In a new scam, cybercriminals have been using compromised Facebook accounts to send links to fake login pages. This scam is gaining popularity, with over eight million people viewing just one of the phishing pages so far this year.
In this scam, cybercriminals hack users’ Facebook accounts and then use these accounts to send messages to the users’ Facebook friends. When a user clicks on a link from one of these messages, they are directed to a fake Facebook login page. On this page, the user is asked to enter their email and password to verify their credentials.
If you fall for this scam, any credentials that you share will be delivered directly to the cybercriminals. The cybercriminals could then log in to your Facebook account and send similar links to your Facebook friends. It's important to remember that cybercriminals can also use ad tracking tools to receive money from visits to these pages. They profit from every click!
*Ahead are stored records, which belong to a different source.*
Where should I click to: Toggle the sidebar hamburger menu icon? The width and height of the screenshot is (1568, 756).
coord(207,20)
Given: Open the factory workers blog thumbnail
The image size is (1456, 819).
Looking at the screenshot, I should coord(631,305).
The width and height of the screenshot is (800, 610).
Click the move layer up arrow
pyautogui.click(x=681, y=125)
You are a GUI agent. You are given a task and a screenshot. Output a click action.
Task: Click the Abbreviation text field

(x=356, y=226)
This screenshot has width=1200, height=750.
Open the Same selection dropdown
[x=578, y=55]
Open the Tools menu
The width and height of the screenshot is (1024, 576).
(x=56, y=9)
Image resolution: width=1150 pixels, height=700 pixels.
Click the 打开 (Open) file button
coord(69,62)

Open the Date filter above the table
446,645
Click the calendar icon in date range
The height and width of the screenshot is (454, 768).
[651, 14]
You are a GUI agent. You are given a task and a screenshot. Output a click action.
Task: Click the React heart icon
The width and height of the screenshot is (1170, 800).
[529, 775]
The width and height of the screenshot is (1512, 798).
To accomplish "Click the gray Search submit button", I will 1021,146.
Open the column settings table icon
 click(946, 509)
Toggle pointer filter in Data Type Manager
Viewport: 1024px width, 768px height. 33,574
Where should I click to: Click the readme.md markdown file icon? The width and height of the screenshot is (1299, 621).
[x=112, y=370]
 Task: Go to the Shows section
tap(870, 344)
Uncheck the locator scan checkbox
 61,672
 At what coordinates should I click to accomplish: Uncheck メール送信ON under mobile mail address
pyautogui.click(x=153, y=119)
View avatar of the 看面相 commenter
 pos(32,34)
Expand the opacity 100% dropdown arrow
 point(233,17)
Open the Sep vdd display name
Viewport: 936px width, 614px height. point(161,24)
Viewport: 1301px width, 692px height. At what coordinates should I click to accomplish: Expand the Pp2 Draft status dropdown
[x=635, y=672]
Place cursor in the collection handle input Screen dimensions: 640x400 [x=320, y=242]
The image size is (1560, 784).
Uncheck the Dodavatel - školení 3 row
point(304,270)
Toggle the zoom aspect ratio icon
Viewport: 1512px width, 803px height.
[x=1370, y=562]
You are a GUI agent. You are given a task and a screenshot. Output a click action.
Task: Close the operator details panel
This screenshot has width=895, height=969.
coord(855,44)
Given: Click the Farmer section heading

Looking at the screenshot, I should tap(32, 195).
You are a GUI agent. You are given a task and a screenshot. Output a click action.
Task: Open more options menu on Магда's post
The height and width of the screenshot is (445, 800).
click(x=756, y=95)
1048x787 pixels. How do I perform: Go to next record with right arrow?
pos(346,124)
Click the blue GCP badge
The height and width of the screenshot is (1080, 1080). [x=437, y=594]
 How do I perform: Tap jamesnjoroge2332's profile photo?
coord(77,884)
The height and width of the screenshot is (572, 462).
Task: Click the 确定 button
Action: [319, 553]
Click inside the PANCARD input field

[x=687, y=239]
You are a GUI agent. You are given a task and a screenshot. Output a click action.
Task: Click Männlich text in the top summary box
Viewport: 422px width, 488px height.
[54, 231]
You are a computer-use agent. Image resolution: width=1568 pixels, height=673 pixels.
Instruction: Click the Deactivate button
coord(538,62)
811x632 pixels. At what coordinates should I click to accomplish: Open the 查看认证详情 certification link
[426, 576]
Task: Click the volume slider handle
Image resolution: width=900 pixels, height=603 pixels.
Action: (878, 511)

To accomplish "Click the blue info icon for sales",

Follow these tips to stay safe from phishy messages:
- Hover your mouse over links before you click. Watch out for links that are suspiciously long or show a domain for a different website than the website you want to visit.
- If you receive a suspicious Facebook message, reach out to your Facebook friend by email, text message, phone call, or another app. If they didn’t send you the message, let them know that their account has been hacked and they should change their password immediately. Do not reply to the suspicious message.
- Stay informed about the latest scams and how you can stay safe. Information is one of our most powerful tools against cybercriminals.